(DOCUMENT EXCERPT)
⟨

Theological Journal - May 14: Why God is Not in Control - And It's a Good Thing Too! (P.S.)

In this Post Script to my posts on God in Control I share a piece I ran across last night. In it Cameron Combs excerpts and comments on the thought of one of the best Pentecostal theologians working, Chris E. W. Green on the theme we have been considering. Worth pondering in tandem with those earlier posts in my estimation.
What we think of God matters. When we have this faulty conception of God as just the strongest agent or being in existence we end up speaking of God’s action (or seemingly non-action) in the world wrongly.
Green argues that we need to stop saying “God is in control” and rather start to understand that God is sovereign. Control and sovereignty are not the same thing. To say that “God is not in control” doesn’t mean that he is just as surprised at the events that take place as we are and it’s not to say that God is at “the mercy of what happens in the world.”
The difference between control and sovereignty is important. Green writes, “Sovereignty is utterly other than what we have known as control. Control makes something act in ways false to itself. It violates, oversees, coerces, and masters. Control takes away freedom, forcing someone or something to do what is against its own nature or will.”

When we say things like “God is in control” what we are implying is that our freedom to act and God’s freedom to act are in competition with one another. That it’s a zero-sum game. A car only has one steering wheel and if two different people are trying to steer at the same time they will be in competition to have more control. This isn’t how it works. It’s not as if I have 10% control and that means I’ve left 90% to God, or something. Because God is wholly other, because he is infinitely qualitatively different than we are, his freedom is not in competition with ours. But God’s sovereignty is precisely what makes our freedom free. Or as Green puts it: “Creatures overpower; God reigns.”

Hopefully it’s starting to become clear why saying “God is in control” can be so damaging to someone who is suffering. At worst that sounds like God is actively controlling the evil they are experiencing, perhaps to punish them. At best it makes it sound like God is allowing/using the evil and the suffering in that person’s life in order to bring about the good.
But once again, we have to recognize that God is wholly other than we are. He is completely free from all restrictions and needs. And that means God does not need evil or suffering to bring about good. He’s not reliant on it and so it’s misleading to speak of God “using” our suffering.

This brings up the question of “senseless evils.” What about childhood cancer? What about the emaciated child starving to death from a famine? Are these all part of God’s big plan to do some good? Green has me convinced: I don’t think so.
Green argues that it is best to say that these evils happen “not as the will of God, but within the unfolding of that will of God. Difficult as it is for us to imagine, that moment, like every moment, remains open to the will of God—God even now is still active then and there, in a time closed to us as past.”

Scripture attests that God is the God who “was, and is, and is to come” (Rev. 1:8). And the consistent hope of the New Testament authors is that Christ will one day come again. We shouldn’t think of this coming as some long, cosmic journey that Jesus will have to make from heaven, which is a long way off from earth. If we pay attention to the New Testament we will find that it attests that Jesus will someday “appear” or “be revealed.” Colossians 3:4 “When Christ, who is your life, appears, then you will share in his glory.”

⟩

(PROVIDED RECORDS)
⟨

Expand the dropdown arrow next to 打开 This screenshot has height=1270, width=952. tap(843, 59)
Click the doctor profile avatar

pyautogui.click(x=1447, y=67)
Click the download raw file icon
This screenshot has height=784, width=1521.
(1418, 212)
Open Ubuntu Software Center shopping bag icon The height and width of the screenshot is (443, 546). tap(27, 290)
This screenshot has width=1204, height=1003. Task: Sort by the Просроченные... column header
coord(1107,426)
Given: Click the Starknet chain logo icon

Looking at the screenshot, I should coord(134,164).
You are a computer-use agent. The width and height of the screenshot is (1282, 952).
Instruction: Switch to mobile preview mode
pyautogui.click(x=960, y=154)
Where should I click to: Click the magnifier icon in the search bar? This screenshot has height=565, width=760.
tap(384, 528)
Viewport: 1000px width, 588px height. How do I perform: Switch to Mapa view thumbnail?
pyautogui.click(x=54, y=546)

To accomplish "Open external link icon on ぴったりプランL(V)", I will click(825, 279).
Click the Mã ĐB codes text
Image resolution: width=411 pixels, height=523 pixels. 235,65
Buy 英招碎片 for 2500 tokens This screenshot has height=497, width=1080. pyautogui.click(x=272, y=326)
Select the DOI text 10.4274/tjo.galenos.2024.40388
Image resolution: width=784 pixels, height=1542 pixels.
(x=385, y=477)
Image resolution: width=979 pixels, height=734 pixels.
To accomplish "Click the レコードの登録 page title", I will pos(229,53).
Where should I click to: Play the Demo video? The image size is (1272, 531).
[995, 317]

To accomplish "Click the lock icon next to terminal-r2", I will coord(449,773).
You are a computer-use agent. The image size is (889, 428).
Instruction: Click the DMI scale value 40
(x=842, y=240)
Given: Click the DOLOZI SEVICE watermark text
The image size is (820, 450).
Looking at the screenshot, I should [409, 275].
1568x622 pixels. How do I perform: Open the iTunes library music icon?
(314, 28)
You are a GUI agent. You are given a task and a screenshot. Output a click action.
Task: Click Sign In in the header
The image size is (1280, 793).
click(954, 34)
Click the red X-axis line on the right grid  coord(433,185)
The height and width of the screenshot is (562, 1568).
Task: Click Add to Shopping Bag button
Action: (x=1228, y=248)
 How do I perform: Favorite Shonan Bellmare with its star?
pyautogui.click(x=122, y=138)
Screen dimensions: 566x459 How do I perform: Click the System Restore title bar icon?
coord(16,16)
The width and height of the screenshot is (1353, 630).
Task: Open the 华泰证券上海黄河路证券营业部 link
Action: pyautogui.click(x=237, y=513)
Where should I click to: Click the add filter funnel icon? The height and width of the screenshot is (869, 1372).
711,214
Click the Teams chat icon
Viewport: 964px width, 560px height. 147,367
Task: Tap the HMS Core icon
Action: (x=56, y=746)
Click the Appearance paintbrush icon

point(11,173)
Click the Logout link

⟩

(TASK A) In the theological journal post, what does Green say control takes away?
(TASK B) List the four verbs Green uses in the theological journal post to describe what control does.
(TASK C) Write a continuation of the theological journal post, starting after its last sentence.
None of the lines matter here.

(ANSWER A) Freedom.

(ANSWER B) Violates, oversees, coerces, masters.

(ANSWER C)
The idea is that Christ is not currently a long way off, but that he is quite near. Nearer to us than we are to ourselves. And one day he will “reveal” himself to be the one who was near all along, even in the midst of our suffering. Like a curtain being yanked back to show what had been hidden all along.

What this means, Green suggests, is that God has not fully acted in our moments of suffering yet. Even though these events are in the past for us, he hasn’t finished with them yet. God is not bound by time as we are. And he is the God who is still “yet to come” in those moments. He has not yet fully revealed himself to the evils and suffering we have endured.
But that raises the question: how can we trust him? If he is still yet to fully act in these moments, how can we know what he will do when he does? Because, Green argues, there is one moment in history where God has fully acted: in the life of Jesus of Nazareth. Jesus is no stranger to suffering. He was a “man of sorrows.” But in his death and resurrection God unmasked the powers and the authorities for the falsities that they are (Col. 2:15).
And Paul tells us that Christ is the first fruits of our resurrection and the restoration of the entire cosmos. What God did in Christ Jesus, he will also do for us and the rest of human history.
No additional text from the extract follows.